Yes. OEMs (Supermicro, Dell, HPE) offer capital and operating leases for H100 servers, typically over 3 to 5 year terms. Specialty AI infrastructure lenders also fund cluster purchases with structures tied to GPU collateral. Operating leases price above equivalent equipment loans because the lessor absorbs residual value risk on hardware that depreciates 40 to 50% over a 3-year hold.
Who offers GPU equipment financing in 2026?
Three categories: OEM finance arms (Supermicro Capital, Dell Financial Services, HPE Financial Services), banks and traditional equipment finance lenders, and specialty AI infrastructure lenders that underwrite specifically against GPU collateral. OEM finance is the easiest to execute but typically the most expensive. Banks offer the best rates to established enterprises. Specialty lenders fill the gap for buyers traditional equipment finance doesn't underwrite.
Is GPU financing on or off the balance sheet?
Equipment loans and capital leases put the asset and matching debt on the balance sheet. Operating leases under ASC 842 (US) and IFRS 16 (international) also create a right-of-use asset and matching lease liability for leases longer than 12 months, so the off-balance-sheet treatment is partial. The income statement treatment still differs: lease expense for operating leases vs depreciation plus interest for loans and capital leases.
Should an AI startup buy or lease GPUs?
For most AI startups under 50 GPUs with variable workloads, reserved cloud rental beats both buying and leasing. For larger deployments with sustained utilization above 75%, the math swings toward owning, and within owning, equipment loans usually beat operating leases on total cost. The decision hinges on utilization confidence, cost of capital, and whether you want the asset on the balance sheet.
How does financing affect the buy-vs-rent breakeven?
Cash purchase keeps the breakeven at roughly 75 to 80% sustained utilization on a 3-year horizon for a 100-GPU H100 cluster.

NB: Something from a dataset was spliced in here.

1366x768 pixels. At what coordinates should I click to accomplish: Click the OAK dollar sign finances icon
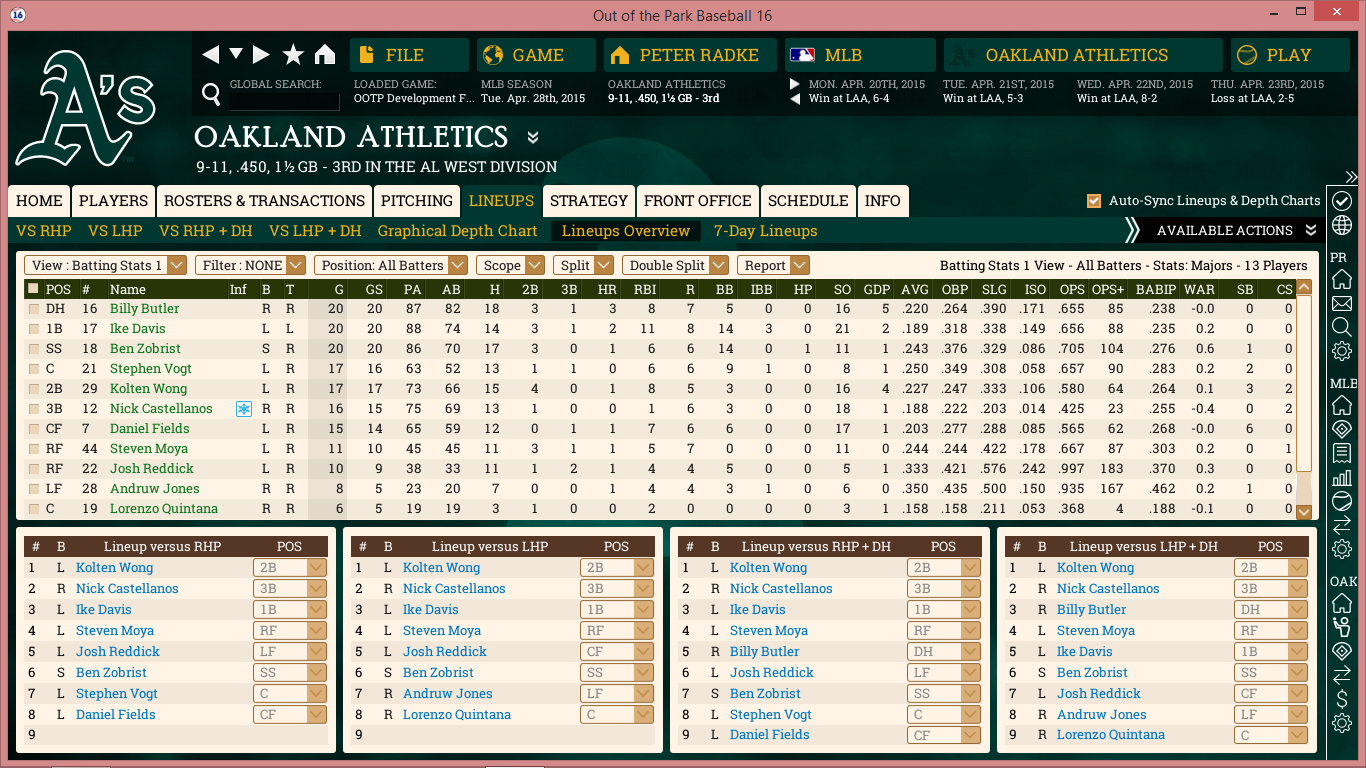(x=1342, y=699)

Any debt-financed path adds interest expense to the hardware line, which pushes the breakeven utilization higher. Operating leases push it higher still because the lessor also prices in residual value risk. The financing path doesn't change whether to own, it raises the utilization bar at which owning starts to win.

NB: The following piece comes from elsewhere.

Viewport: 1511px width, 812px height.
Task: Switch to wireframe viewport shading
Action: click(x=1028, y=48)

Can you finance GPU clusters with venture debt?
Yes. Specialty lenders structure asset-backed GPU debt against H100 and H200 collateral. Venture debt typically carries warrants, which raises the effective cost above the headline rate. For established companies, traditional equipment financing through OEMs or banks is usually cheaper. Venture debt is most useful when the buyer doesn't qualify for traditional secured equipment financing.

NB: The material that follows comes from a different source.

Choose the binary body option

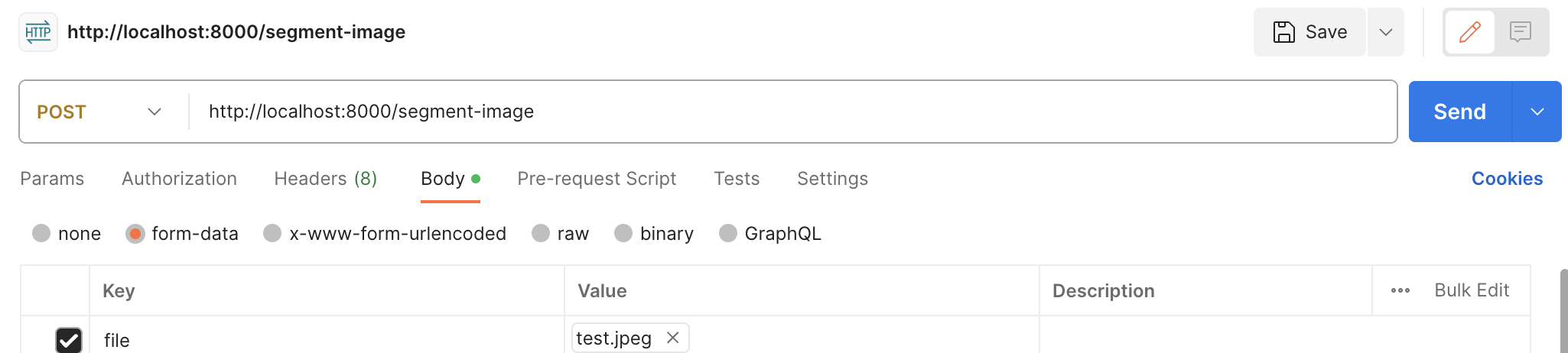point(623,234)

Use current GPU pricing in your model.
Mercatus GPU Index publishes real-time H100, H200, and B200 cloud pricing, refreshed daily. Plug current rates into the formula above before you sign a financing term sheet.
Methodology
Hardware cost assumptions ($25,000 to $30,000 per H100 SXM5 in 2026, residual value 50 to 60% at 36 months in the mid case). Server pricing references published HGX 8-GPU server quotes from major OEMs ($250,000 to $320,000 fully built). Reserved cloud pricing references Mercatus GPU Index May 2026 snapshot ($1.30 to $1.80/GPU-hour at long-tail providers, 3-year reserved). Power, colocation, and operations cost references base case ($0.41/GPU-hour). Lease accounting treatment references ASC 842 (US, effective 2019) and IFRS 16 (international, effective 2019). Last verified: 2026-05-19.